━━━ ROWS ━━━

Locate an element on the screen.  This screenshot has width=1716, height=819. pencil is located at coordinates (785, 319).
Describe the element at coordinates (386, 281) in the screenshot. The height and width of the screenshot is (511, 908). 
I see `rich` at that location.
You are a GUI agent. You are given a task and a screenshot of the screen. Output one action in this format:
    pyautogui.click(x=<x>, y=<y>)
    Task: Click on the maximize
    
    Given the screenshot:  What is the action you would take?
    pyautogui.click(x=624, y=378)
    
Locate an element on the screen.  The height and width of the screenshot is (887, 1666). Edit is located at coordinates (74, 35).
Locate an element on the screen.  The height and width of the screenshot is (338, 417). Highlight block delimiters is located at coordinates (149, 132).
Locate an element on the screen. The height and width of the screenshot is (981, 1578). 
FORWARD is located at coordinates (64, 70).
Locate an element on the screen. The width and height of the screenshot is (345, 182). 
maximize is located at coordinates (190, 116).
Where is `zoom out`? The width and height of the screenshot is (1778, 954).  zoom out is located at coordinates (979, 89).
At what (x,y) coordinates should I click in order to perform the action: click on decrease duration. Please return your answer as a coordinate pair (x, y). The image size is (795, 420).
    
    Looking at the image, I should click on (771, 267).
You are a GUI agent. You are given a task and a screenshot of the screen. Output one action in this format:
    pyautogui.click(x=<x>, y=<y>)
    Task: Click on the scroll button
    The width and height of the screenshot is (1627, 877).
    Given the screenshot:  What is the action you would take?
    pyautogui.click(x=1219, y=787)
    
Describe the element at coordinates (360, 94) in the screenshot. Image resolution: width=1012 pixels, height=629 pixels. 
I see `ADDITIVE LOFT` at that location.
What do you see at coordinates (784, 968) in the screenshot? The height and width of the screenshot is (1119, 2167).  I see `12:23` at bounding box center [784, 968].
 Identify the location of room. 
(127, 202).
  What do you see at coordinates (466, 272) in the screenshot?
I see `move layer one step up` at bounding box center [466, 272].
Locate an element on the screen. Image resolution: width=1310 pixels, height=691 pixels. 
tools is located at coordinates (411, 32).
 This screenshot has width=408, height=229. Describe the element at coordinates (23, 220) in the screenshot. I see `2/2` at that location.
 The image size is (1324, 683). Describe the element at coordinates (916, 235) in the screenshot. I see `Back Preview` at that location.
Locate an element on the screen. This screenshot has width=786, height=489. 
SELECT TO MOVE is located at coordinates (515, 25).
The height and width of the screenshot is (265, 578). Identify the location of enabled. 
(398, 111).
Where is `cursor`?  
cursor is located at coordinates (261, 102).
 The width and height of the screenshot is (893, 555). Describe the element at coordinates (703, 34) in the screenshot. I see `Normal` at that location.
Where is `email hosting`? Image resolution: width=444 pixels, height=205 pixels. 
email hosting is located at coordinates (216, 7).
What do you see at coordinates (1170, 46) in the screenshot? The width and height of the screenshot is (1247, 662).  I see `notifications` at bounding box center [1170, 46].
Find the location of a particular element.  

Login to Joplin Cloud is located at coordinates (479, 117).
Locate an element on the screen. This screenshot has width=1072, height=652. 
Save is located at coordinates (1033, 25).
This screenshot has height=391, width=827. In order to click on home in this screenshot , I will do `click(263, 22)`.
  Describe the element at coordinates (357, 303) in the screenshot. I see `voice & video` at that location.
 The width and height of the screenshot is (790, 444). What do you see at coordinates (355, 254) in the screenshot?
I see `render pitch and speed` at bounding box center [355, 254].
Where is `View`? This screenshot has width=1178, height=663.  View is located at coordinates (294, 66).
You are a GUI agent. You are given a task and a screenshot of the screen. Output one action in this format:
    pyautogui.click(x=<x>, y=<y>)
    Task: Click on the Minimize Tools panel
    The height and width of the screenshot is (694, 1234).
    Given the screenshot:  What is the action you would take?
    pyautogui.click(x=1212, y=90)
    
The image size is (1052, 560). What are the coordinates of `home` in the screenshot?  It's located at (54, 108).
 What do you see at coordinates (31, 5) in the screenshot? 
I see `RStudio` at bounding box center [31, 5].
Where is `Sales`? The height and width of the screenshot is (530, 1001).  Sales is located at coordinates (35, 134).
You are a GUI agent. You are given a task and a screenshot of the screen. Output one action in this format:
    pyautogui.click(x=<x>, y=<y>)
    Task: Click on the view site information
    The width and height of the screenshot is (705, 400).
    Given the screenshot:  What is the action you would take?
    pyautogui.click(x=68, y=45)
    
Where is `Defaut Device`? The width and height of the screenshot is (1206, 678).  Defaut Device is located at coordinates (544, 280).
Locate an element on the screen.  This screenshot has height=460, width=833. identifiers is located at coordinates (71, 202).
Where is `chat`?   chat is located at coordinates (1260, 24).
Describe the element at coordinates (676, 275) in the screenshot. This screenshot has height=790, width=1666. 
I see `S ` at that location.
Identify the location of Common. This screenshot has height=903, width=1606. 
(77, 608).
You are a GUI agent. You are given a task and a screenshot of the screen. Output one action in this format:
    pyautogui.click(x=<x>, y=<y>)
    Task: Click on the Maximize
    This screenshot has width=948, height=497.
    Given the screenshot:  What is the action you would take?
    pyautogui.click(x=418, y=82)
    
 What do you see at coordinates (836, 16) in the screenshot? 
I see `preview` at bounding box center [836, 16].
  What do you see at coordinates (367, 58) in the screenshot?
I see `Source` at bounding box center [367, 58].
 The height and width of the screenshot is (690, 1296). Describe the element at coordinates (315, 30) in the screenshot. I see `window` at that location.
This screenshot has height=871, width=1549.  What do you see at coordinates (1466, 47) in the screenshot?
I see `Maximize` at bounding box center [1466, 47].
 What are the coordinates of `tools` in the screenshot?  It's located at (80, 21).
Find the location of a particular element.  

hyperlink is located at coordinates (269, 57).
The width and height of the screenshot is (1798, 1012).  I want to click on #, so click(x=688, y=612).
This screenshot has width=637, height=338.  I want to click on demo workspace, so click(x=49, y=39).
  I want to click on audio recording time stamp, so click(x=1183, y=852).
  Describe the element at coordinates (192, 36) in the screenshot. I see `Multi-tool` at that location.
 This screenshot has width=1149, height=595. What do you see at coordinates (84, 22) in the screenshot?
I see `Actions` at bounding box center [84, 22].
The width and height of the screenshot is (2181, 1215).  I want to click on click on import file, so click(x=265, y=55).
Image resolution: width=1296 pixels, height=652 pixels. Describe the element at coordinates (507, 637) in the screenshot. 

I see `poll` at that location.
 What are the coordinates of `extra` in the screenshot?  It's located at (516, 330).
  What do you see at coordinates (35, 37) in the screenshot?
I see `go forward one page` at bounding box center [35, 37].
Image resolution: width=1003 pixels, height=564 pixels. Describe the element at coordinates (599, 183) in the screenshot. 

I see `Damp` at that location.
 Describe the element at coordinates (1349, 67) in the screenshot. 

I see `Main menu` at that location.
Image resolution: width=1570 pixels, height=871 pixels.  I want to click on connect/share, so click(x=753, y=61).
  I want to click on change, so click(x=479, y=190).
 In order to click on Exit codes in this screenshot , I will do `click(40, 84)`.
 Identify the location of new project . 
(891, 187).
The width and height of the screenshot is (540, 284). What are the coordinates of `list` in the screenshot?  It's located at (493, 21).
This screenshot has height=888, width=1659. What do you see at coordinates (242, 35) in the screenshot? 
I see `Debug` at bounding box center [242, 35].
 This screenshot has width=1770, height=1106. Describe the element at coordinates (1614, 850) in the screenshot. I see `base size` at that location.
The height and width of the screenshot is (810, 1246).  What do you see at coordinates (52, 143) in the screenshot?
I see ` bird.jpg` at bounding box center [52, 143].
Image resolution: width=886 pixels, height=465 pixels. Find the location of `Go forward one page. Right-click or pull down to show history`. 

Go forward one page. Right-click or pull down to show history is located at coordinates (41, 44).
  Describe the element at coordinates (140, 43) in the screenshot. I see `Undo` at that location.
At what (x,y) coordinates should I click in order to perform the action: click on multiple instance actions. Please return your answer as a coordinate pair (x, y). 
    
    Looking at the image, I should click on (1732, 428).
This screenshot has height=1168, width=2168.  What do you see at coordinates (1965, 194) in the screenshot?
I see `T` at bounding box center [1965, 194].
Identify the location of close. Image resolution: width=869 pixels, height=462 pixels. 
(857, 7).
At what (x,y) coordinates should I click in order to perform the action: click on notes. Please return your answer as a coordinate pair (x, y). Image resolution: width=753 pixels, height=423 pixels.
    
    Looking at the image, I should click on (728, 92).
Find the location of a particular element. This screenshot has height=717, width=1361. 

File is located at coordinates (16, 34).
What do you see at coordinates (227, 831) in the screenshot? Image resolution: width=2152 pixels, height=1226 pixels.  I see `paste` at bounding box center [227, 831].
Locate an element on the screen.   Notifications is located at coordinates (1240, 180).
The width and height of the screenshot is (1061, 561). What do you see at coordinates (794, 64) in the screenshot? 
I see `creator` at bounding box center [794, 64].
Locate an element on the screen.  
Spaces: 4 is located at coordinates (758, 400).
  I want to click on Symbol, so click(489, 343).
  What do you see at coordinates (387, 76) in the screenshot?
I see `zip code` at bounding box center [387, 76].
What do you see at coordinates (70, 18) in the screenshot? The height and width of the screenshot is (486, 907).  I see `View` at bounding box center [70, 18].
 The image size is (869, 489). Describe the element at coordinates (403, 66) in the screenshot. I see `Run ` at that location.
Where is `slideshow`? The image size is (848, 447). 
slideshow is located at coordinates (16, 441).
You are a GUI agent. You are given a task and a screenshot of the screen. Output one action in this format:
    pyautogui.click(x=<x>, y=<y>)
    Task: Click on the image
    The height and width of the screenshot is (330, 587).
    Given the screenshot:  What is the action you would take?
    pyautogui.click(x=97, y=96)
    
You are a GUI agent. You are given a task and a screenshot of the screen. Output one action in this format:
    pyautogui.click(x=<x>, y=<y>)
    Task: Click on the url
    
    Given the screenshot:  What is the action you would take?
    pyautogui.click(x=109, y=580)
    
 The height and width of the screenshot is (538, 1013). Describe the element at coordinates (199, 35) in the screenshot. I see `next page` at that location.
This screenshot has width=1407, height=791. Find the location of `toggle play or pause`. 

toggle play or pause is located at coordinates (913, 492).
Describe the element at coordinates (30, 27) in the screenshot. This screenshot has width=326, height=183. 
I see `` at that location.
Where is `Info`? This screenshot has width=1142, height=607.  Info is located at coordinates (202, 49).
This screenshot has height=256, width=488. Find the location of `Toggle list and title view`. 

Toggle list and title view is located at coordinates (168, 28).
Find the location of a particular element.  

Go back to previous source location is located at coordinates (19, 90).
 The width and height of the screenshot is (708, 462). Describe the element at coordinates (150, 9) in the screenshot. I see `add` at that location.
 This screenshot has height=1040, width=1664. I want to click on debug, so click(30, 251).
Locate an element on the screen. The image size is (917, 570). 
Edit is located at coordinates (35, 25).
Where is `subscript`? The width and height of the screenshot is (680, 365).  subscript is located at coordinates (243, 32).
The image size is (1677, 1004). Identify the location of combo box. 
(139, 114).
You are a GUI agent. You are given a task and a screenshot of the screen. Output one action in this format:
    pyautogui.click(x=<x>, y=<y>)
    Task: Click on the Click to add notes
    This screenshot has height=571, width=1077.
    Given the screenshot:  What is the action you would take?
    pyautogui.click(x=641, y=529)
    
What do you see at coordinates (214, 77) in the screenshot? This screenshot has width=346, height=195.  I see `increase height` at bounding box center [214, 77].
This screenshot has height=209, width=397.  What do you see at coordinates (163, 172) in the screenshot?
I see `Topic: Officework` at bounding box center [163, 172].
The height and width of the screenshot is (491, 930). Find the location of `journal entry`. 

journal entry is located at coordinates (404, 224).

━━━

• PROBLEM DESCRIPTION:
Count the lines of the records above that contain the string "email". Reply with the number alone.

• COMPLETE ANSWER:
2